A livraria é ao lado da loja das fotocópias. The bookstore is next to the shop of the photocopies.
A casa-de-banho é ao fundo do corredor. The en-suite is down the hall.
Eu hoje estou inteligente. Today I look intelligent (at this time).
A cerveja está gelada. The beer is (temporarily) cold.
Eles estão cansados. They are (temporarily) tired.
Eles estão contentes. They're happy.
O carro está perto do cinema. The car is near the cinema.
O Pedro está em casa da avó. Pedro is in grandma's house.
O gato está debaixo da mesa. The cat is under the table.
Hoje estão 5 graus. Today is five degrees.
Eu sou Portuguesa. I am (permanently/always) Portuguesa.
Ele é casado. He is (somewhat permanently) married.
A Susana está no ginásio. Susan is (temporarily) at the gym.

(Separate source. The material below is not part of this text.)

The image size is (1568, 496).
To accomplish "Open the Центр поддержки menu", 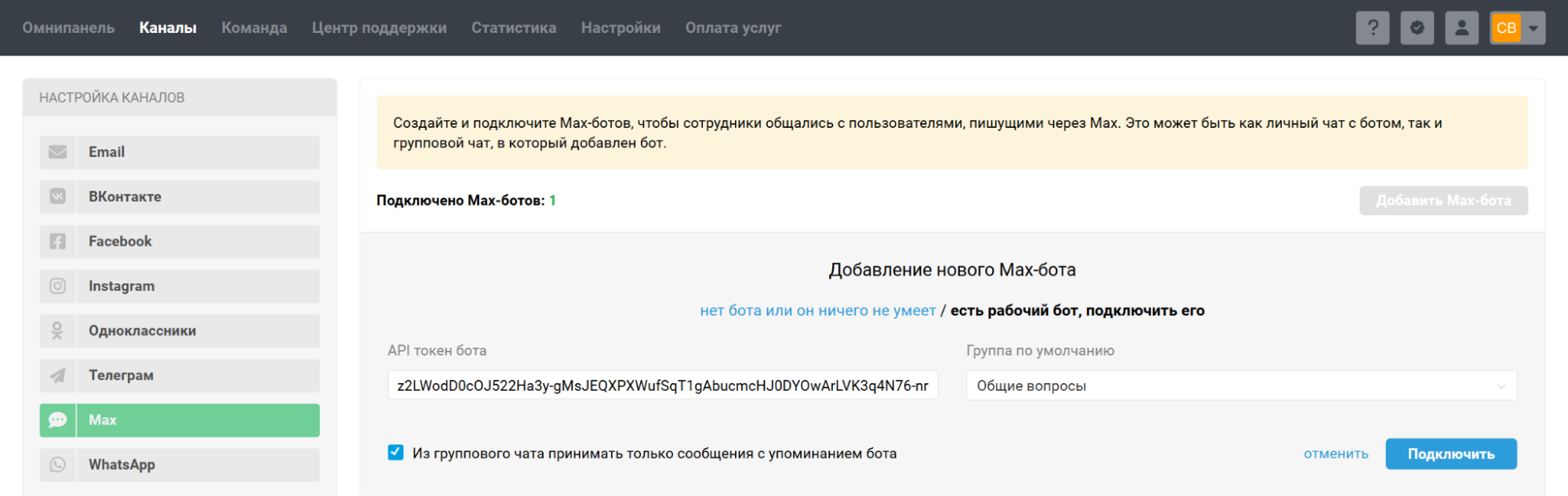I will [x=379, y=27].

Os bolos desta pastelaria geralmente são óptimos, mas hoje não estão muito bons. The cakes of this pastry are usually great, but today are not very good.
Ela é bonita, ela está bonita.
She is not (permanently/always) beautiful, she is (temporarily) beautiful.
In the first case, we mean that the girl is naturally pretty (lucky girl). In the second case, mean that she is prettier than usual (maybe she dress nice clothes, got a new haircut, or otherwise accessorized herself, or makeup). We use the second case when we want to call attention to the fact that she is prettier due to some temporary condition.
Ele está doente. He is (temporarily disease) sick
Ele é doente. He is (permanently, like a cronic) sick.
Another example, in both cases translate to 'he is sick'. However, the first sentences says that he isn't usually sick, but is at the moment. The second case means that he is sick now, was in the past and will be in the future, for example a hereditary disease, or chronic diseases.
Eles são gordos. They are (permanently, if they born and still) fat.
Eles estão gordos. They are (temporarily, if they usually are thin) fat.
For the past and future, use the same rules:
Eu estive doente. I was sick.
Os bolos não eram bons. The cakes were not good.
The difference between the two is sometimes jokingly used by Portuguese and Brazilians:
Ela não está bonita, ela é bonita.
She is not (temporarily) beautiful, she is (permanently/always) beautiful.